One answer to the question of why others are worthy of our freely given regard and respect (why a man should not use his neighbor for sex, even if he is pretty sure he will suffer no reputational or other damage for doing so) that has both genuine intellectual heft or spiritual depth involves religion.

It is not enough to know that we should treat other people with dignity. We have to be able to articulate why.

If women and men are created in the image and likeness of an all-loving, all-knowing God, then using another person for sexual gratification (or for any merely selfish end) is inhumane and evil. But if there is no such God, then why not treat people—sexually and otherwise—however you can get away with? A godless version of the golden rule, in which well-meaning Westerners without an explicitly religious framework tend to instruct their children, is an inherently weak bulwark against the lack of a societal answer to this question. In arguing against the use of artificial contraception in “Humanae Vitae” (1968), Pope Paul VI contended that the decoupling of sex from procreation—in short, the sexual revolution—would cause men to “forget the reverence due to a woman” and to “reduce her to being a mere instrument for the satisfaction of his own desires.”

It is easy to criticize the late pontiff’s argument here, even though he has been proven prophetic. After all, he was blaming the pill for an ostensibly forthcoming reality in which men would treat women badly—but many women had already been treated badly by men throughout history, including during the 1,400 years when Judeo-Christian morality was nominally ubiquitous. Sadly, there has never yet been a society in which some powerful men did not use and abuse many poorer, more vulnerable women—sexually and otherwise.

One solution to that perennial injustice—and the one for which the earliest feminists of the 19th century advocated—could have been to expand the cultural understanding of the “image and likeness of God” to include women of all races and classes, rather than just white women of means.

Instead, the sexual revolution’s decoupling of sex from traditional religious morality and mores altogether in the West means that any woman of any class is now fair game for objectification, provided she has offered the clinical “consent” that makes her a participant in her own maltreatment.
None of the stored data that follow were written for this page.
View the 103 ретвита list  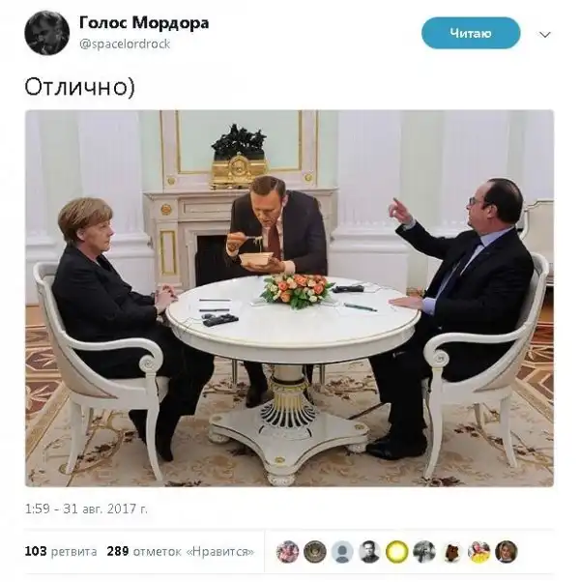61,551
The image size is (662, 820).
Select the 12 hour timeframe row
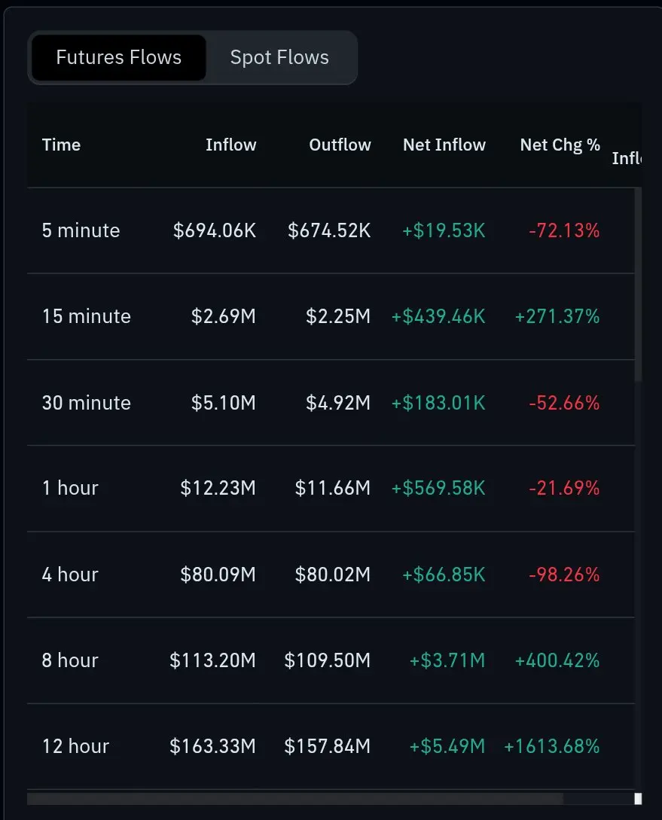pos(331,746)
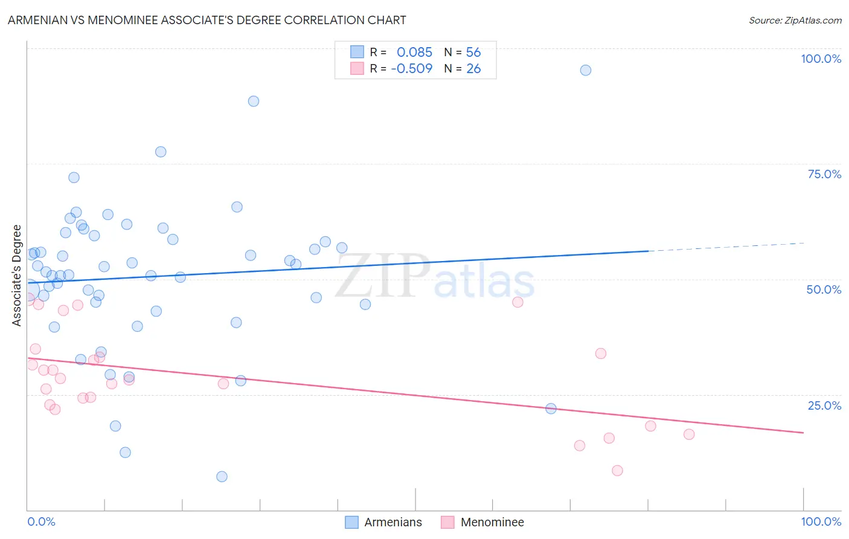
Task: Select the Armenians legend label
Action: click(393, 522)
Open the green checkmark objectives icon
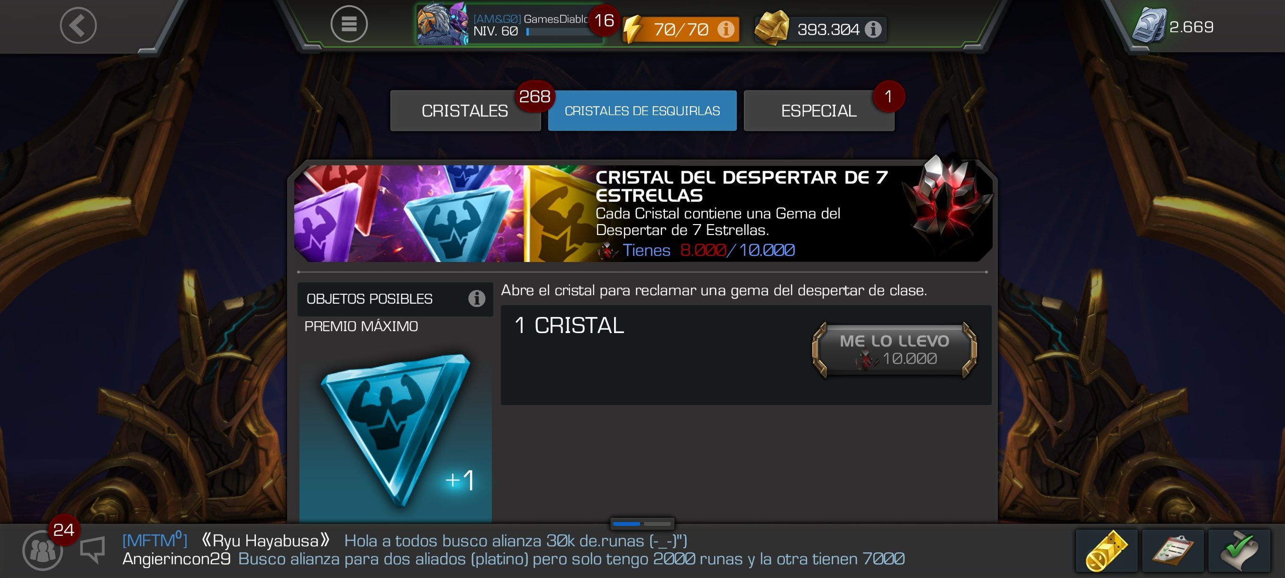This screenshot has width=1285, height=578. (1239, 551)
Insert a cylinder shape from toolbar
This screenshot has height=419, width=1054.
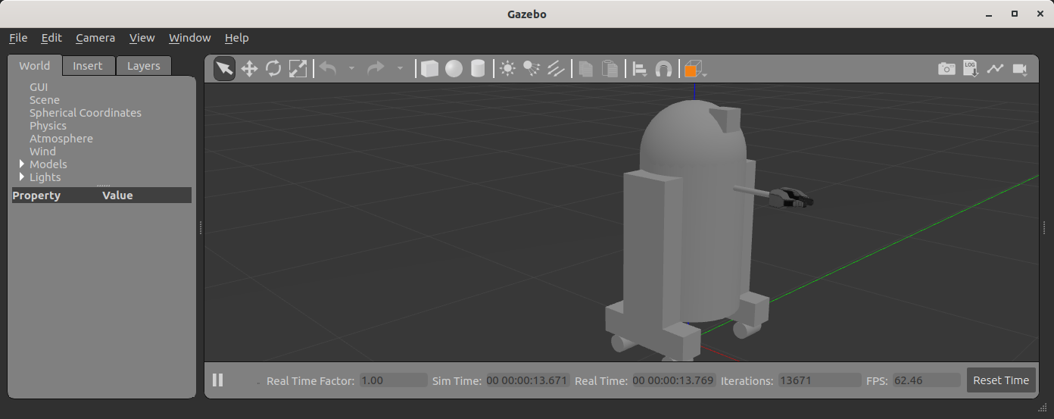pyautogui.click(x=478, y=69)
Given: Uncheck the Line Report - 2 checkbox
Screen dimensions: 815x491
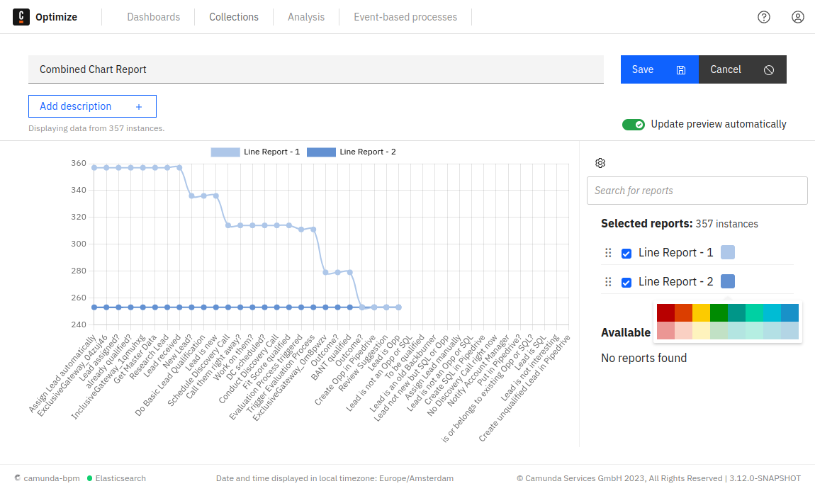Looking at the screenshot, I should 626,281.
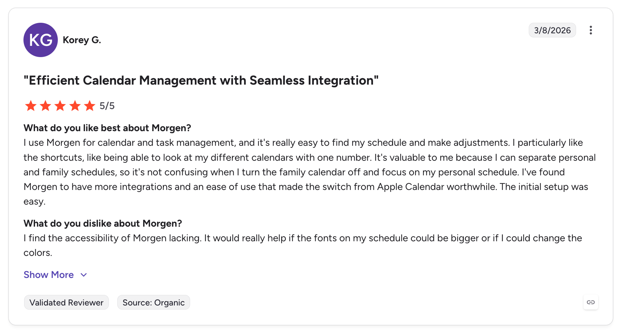
Task: Open the three-dot review options menu
Action: pyautogui.click(x=591, y=30)
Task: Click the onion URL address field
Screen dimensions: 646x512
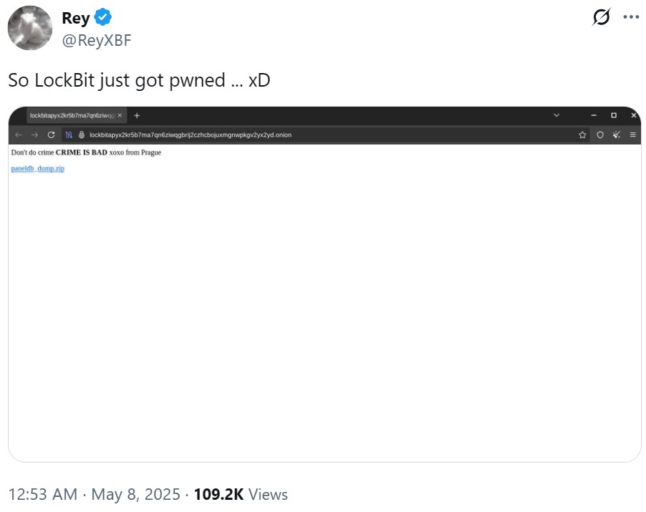Action: click(286, 135)
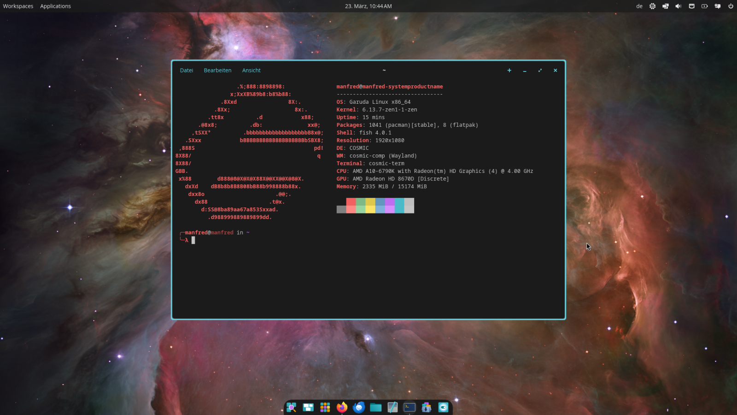Screen dimensions: 737x415
Task: Open the app library grid in dock
Action: coord(325,407)

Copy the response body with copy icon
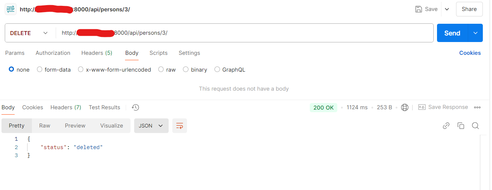[x=461, y=126]
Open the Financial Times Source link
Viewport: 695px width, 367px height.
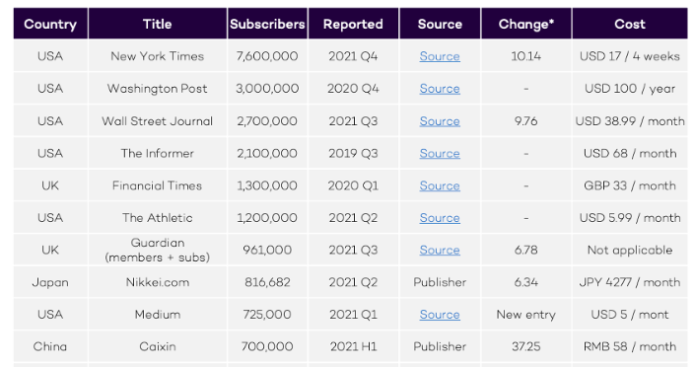click(440, 185)

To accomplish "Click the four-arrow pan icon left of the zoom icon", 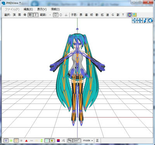I will tap(140, 21).
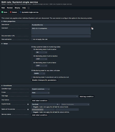Collapse the Rule properties section
This screenshot has width=115, height=132.
pyautogui.click(x=2, y=21)
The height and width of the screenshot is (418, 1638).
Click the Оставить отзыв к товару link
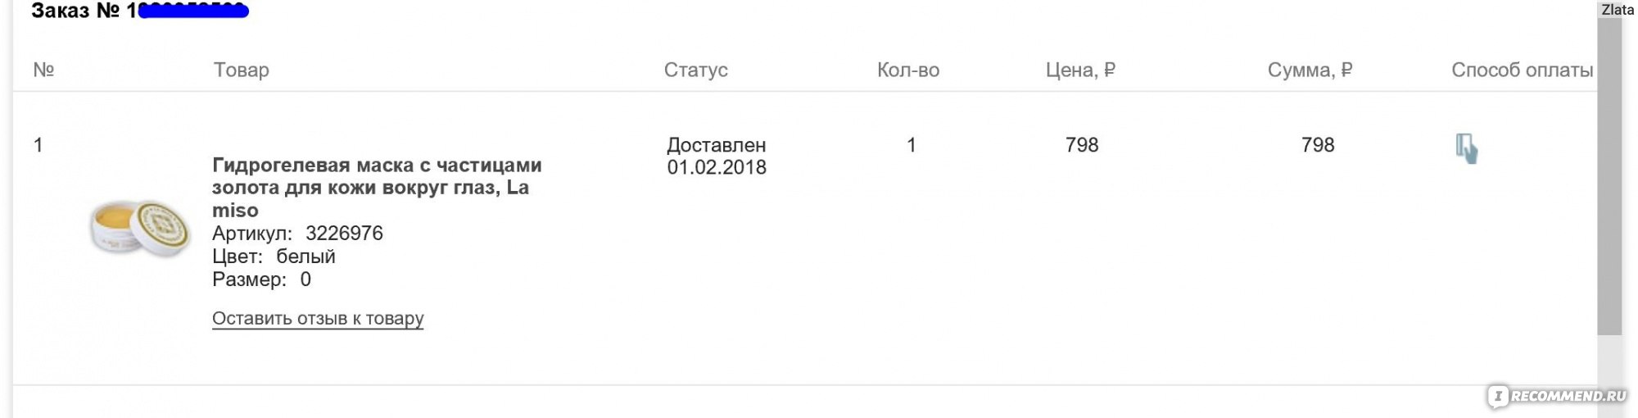[x=318, y=318]
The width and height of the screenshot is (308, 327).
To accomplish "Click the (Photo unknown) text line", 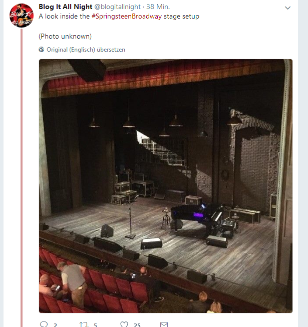I will (x=65, y=37).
This has been an unmitigated disaster, as Perry courageously makes clear.

It is also the entrenched reality, and untold damage has already been done. Indeed, Perry dedicates her book to “the women that learned the hard way.” I hope that those of us raising sons and daughters today will be honest with our children about the fact that some inculcation in the enduring wisdom of religious morality is the necessary foundation for any easier way.